# Exercise text
□ □ □

The continuing uncertainty as to the exact penetrance for breast and ovarian cancer among BRCA1/2 mutation carriers may be due to several factors, including differences owing to study design, allelic heterogeneity (differing risks for different mutations within either of the genes), and to modifying genetic and/or environmental factors, such as differing rates of oophorectomy.[40,65,80-83] While the average breast and ovarian cancer penetrances may not be as high as initially estimated, they are substantial, both in relative and absolute terms, and additional studies will be required to further characterize potential modifying factors in order to arrive at more precise individual risk projections. Precise penetrance estimates for less common cancers, such as pancreatic cancer, are lacking.

The tables titled “ Studies of Cancer Penetrance Among BRCA1 and BRCA2 Mutation Carriers: Cumulative Incidence of Breast Cancer ” and “ Studies of Cancer Penetrance Among BRCA1 and BRCA2 Mutation Carriers: Cumulative Incidence of Ovarian Cancer ” review the incidence of breast and ovarian cancer among BRCA1 and BRCA2 mutation carriers.

There is conflicting evidence as to the residual familial risk among women who themselves test negative for the BRCA1/BRCA2 mutation segregating in their family. Based on prospective evaluation of 353 women who tested negative for the BRCA1 mutation segregating in the family, five incident breast cancers occurred during more than 6,000 person-years of observation, for a lifetime risk of 6.8%.[83] A report that the risk may be as high as fivefold in women who have tested negative for the BRCA1 or BRCA2 mutation in the family[84] was followed by numerous letters suggesting that ascertainment biases account for much of this observed excess risk.[85-88] Two additional analyses have suggested an approximately twofold excess risk.[89,90] All studies have been based on small observed numbers of cases and most have involved retrospective analyses. Additional prospective analyses will be required to determine whether women from BRCA1/BRCA2 families who test negative in families are at the general population risk for breast cancer.[91] No information has been published regarding ovarian cancer risk in this setting.

□ □ □

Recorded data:
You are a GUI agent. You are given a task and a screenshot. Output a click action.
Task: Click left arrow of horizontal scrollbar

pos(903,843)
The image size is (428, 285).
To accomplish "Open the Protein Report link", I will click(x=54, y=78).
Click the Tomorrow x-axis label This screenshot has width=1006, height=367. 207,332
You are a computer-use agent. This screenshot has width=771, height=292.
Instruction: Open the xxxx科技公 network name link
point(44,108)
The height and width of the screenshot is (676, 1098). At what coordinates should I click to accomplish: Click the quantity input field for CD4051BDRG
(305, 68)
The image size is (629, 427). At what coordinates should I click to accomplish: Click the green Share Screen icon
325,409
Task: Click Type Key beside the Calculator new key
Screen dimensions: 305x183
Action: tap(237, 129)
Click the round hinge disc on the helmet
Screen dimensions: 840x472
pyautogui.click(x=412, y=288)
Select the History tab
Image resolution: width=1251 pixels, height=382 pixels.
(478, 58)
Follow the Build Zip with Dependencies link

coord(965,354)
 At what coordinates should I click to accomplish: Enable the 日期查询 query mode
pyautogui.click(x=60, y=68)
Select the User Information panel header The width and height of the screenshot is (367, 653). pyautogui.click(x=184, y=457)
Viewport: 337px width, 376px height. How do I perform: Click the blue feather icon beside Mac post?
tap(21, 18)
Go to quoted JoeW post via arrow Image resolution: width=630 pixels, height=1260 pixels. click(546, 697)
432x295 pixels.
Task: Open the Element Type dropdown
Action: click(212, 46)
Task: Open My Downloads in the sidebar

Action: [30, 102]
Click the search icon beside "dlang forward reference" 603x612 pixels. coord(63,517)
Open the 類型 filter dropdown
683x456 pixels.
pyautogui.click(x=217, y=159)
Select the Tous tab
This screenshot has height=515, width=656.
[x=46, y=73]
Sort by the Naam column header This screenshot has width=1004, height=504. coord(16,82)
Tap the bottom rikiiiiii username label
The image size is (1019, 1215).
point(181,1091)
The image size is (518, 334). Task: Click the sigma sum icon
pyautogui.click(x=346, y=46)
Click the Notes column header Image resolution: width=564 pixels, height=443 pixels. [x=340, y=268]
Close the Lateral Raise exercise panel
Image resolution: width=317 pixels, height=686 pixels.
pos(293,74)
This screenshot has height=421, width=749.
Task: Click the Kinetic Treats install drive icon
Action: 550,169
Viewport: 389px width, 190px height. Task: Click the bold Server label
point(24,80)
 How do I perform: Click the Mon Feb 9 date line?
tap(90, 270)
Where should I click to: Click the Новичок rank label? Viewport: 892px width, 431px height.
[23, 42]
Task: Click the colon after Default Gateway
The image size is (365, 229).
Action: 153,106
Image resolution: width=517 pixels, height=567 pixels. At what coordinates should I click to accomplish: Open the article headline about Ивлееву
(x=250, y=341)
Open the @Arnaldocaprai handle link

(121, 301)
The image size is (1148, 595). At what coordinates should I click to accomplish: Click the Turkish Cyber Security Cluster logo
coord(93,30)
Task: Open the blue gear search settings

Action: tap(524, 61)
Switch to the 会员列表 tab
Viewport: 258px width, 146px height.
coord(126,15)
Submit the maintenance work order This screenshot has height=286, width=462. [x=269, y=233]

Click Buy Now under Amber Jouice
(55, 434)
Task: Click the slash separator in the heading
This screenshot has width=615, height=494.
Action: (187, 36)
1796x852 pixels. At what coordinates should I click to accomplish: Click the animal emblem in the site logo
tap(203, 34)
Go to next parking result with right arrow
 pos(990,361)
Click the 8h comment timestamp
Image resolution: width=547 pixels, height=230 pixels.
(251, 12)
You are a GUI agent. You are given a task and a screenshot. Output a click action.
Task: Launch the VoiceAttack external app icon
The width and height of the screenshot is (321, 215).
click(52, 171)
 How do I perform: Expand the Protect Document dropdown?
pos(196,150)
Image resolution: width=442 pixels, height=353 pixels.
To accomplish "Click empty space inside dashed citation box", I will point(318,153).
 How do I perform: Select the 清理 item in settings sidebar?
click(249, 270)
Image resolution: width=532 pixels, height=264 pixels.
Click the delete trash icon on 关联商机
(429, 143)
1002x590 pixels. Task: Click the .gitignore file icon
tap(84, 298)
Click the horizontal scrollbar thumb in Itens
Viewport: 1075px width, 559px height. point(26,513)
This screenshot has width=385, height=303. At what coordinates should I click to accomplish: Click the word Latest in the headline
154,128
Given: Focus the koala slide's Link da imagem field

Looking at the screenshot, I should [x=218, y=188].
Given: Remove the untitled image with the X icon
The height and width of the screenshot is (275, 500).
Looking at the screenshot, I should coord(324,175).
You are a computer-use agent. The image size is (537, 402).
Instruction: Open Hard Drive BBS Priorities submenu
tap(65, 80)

□ □ □

# Work instruction A
Answer these questions using the passage on BRCA1/2 cancer penetrance.
(i) How many women who tested negative for the BRCA1 mutation in their family were evaluated prospectively?
(ii) Which less common cancer is named as lacking precise penetrance estimates?
(iii) What lifetime breast cancer risk was calculated from that prospective evaluation?
# Work instruction B
According to the passage on BRCA1/2 cancer penetrance, why is the exact penetrance for breast and ovarian cancer among mutation carriers still uncertain?
# Work instruction C
Pick up the passage on BRCA1/2 cancer penetrance after its last sentence and write the next paragraph.

# Response A
(i) 353 women.
(ii) Pancreatic cancer.
(iii) 6.8%.

# Response B
The uncertainty may come from differences in study design and from allelic heterogeneity, meaning different mutations within either gene carry different risks. Modifying genetic or environmental factors, such as differing rates of oophorectomy, may also play a part.

# Response C
Statistics regarding the percentage of women found to be BRCA mutation carriers among samples of women and men with a variety of personal cancer histories regardless of family history are provided below. These data can help determine who might best benefit from a referral for cancer genetic counseling and consideration of genetic testing, but cannot replace a personalized risk assessment, which might indicate a higher or lower mutation likelihood based on family history characteristics.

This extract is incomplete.